Does Opera Training Sculpt the Brain to Learn?
December 10, 2020

The Wall Opera Research Project is a multi-year research program supported by a PWIAS Trustees Initiative. Funding was approved in 2018 for two years ($424,000) with a third year conditional on progress achieved.
Learning how to perform opera is both cognitively and physically demanding. Prof. Nancy Hermiston, Director of the UBC Opera Program, had often observed that some of the most successful students in the program have had learning disabilities. Through the training, they appear to have overcome their difficulties, or to have learned compensatory skills. A multi-disciplinary research team, including Prof. Hermiston; 2020 Wall Scholar Dr. Lara Boyd, Brain Behaviour Lab; Dr. Janet Werker, UBC Language Sciences, Psychology; Dr. Rachel Weber, UBC Language Sciences, and post doctoral fellows, Dr. Anja-Xiaoxing Cui and Dr. Negin Motamed Yeganeh; set out to systematically evaluate and understand the neural bases of that observation.

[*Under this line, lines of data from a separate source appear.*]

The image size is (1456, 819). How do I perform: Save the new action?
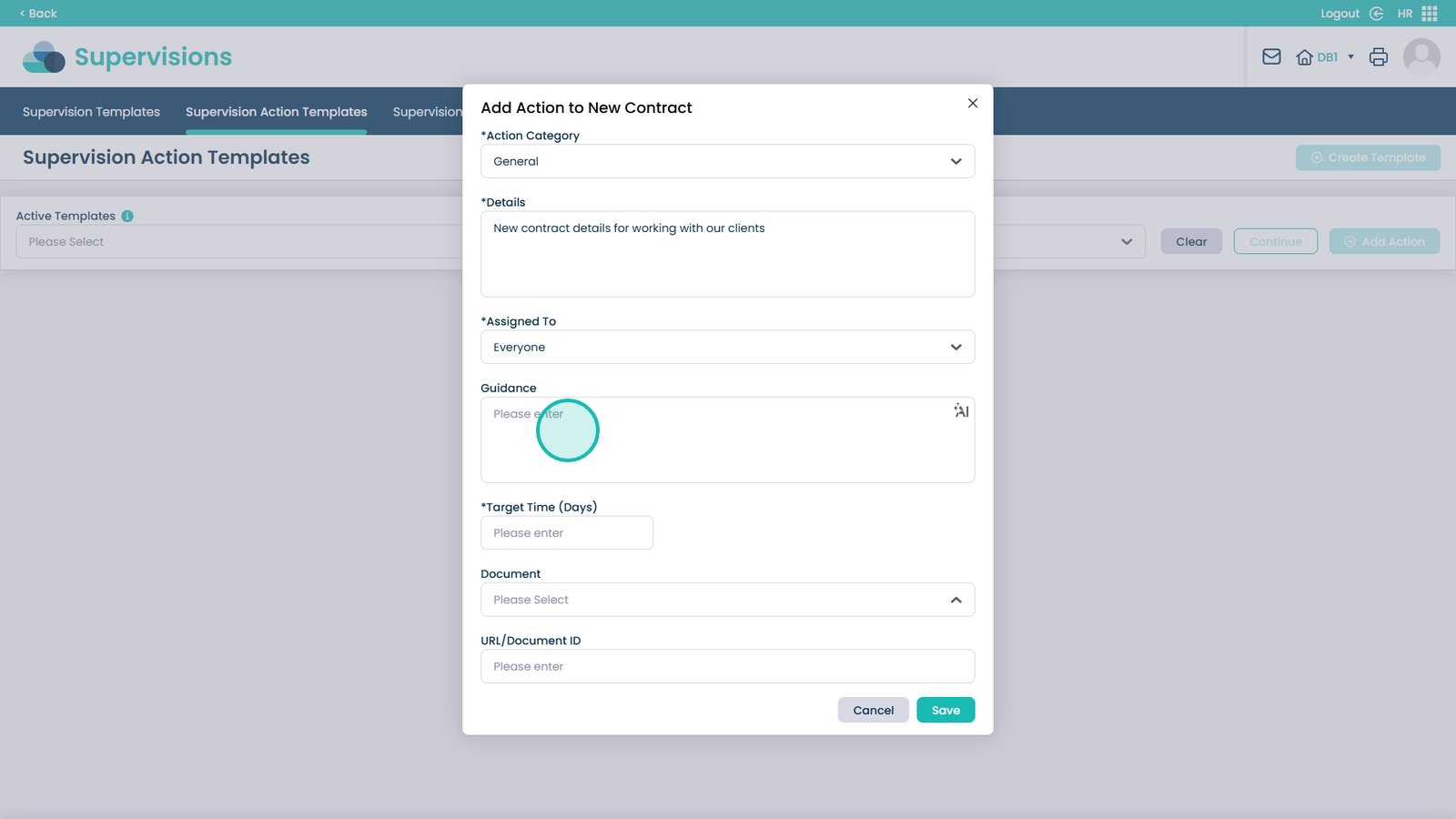pos(945,710)
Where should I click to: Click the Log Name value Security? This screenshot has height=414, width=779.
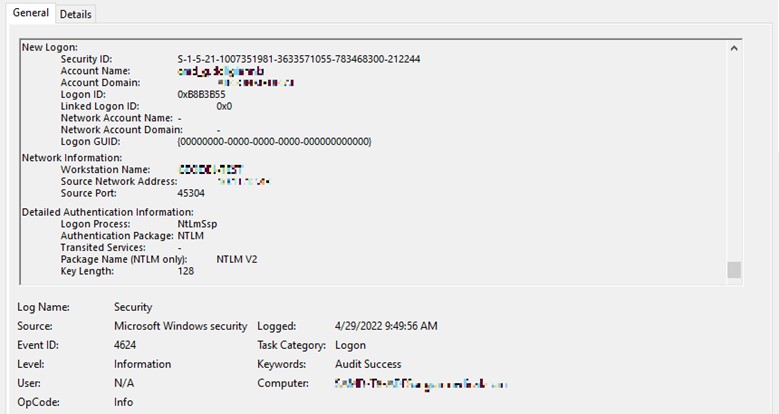click(x=133, y=307)
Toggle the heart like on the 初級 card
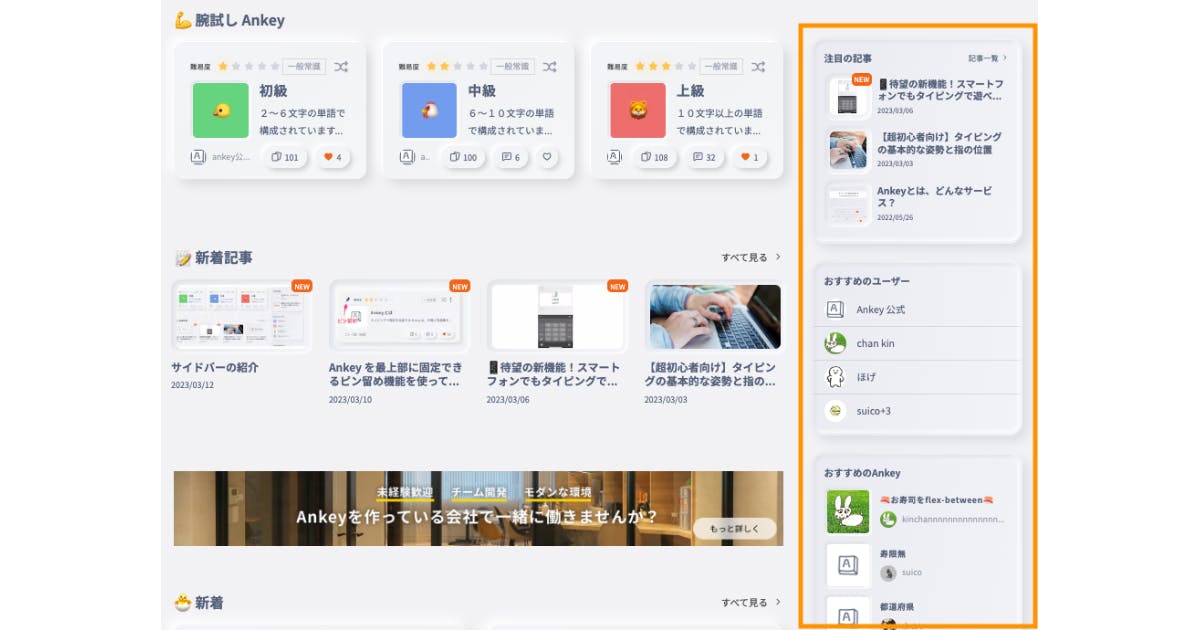Viewport: 1200px width, 630px height. (331, 157)
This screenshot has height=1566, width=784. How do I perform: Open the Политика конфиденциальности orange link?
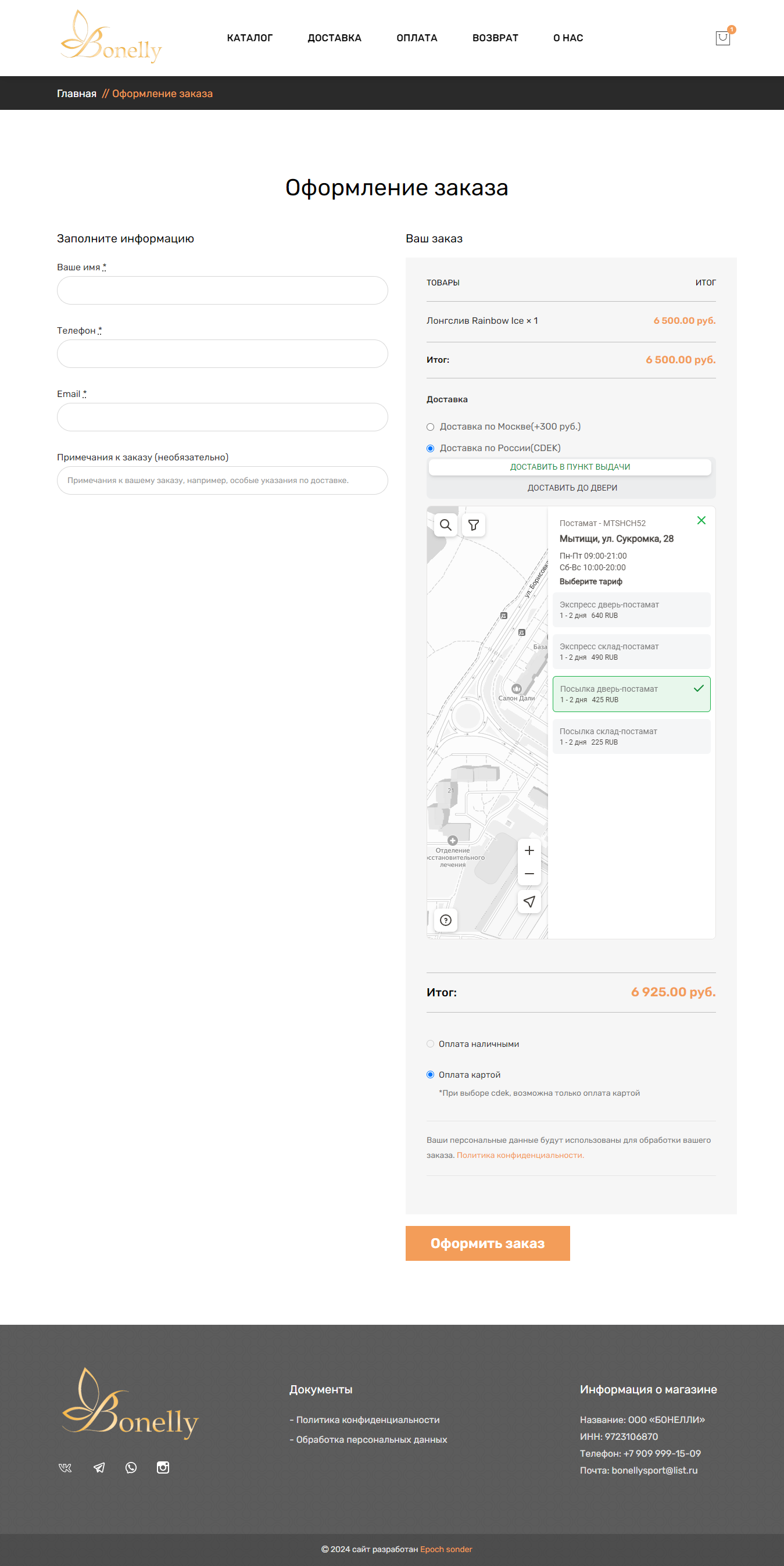520,1155
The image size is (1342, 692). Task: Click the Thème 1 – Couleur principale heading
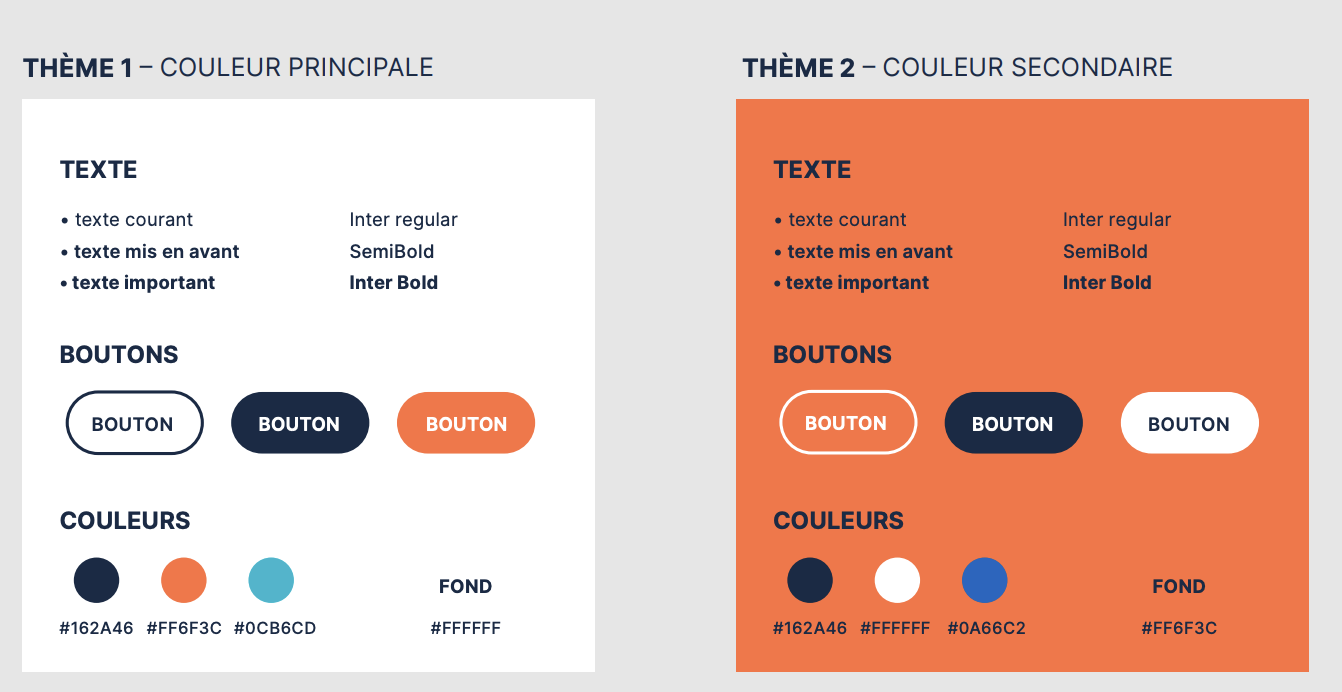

Various studies have reported the effects of music training and language training on cognitive functions separately, but conducting research directly on opera students offered the opportunity to study how music and language training interact and affect both cognition and the brain, within the context of opera training. Many cognitive demands are placed on opera singers during performance. Meeting these demands requires both internal and external attention, and memory of verbal, visual, and spatial material.

This project will investigate whether the complement of skills required for opera performance will lead to greater improvements than those seen through any single intervention (or experience) alone, and if so, whether they are of sufficient magnitude to make the difference for students with learning disabilities. To test these hypotheses, researchers will examine memory, learning, and executive functioning, and the underlying brain activity measures, before and after training in opera, in comparison to training in a second language alone, or training in an athletic pursuit alone.
Researchers hope that the project will yield a deeper understanding of the benefits of multi-faceted musical training, and this knowledge may be applied to other situations, e.g. finding more efficient ways to teach, helping dementia patients to improve memory, and treating patients with cognitive impairment, such as Alzheimer’s, Parkinson’s, multiple sclerosis, and stroke.
Music Therapy and Brain Health, December 2, 2020
The Wall Opera Project was featured at a Music for the Mind seminar hosted by the BC Brain Wellness Program. Dr. Lara Boyd presents a scientific update on the research project (12:25) and Prof. Hermiston introduces performances by the UBC Opera Ensemble.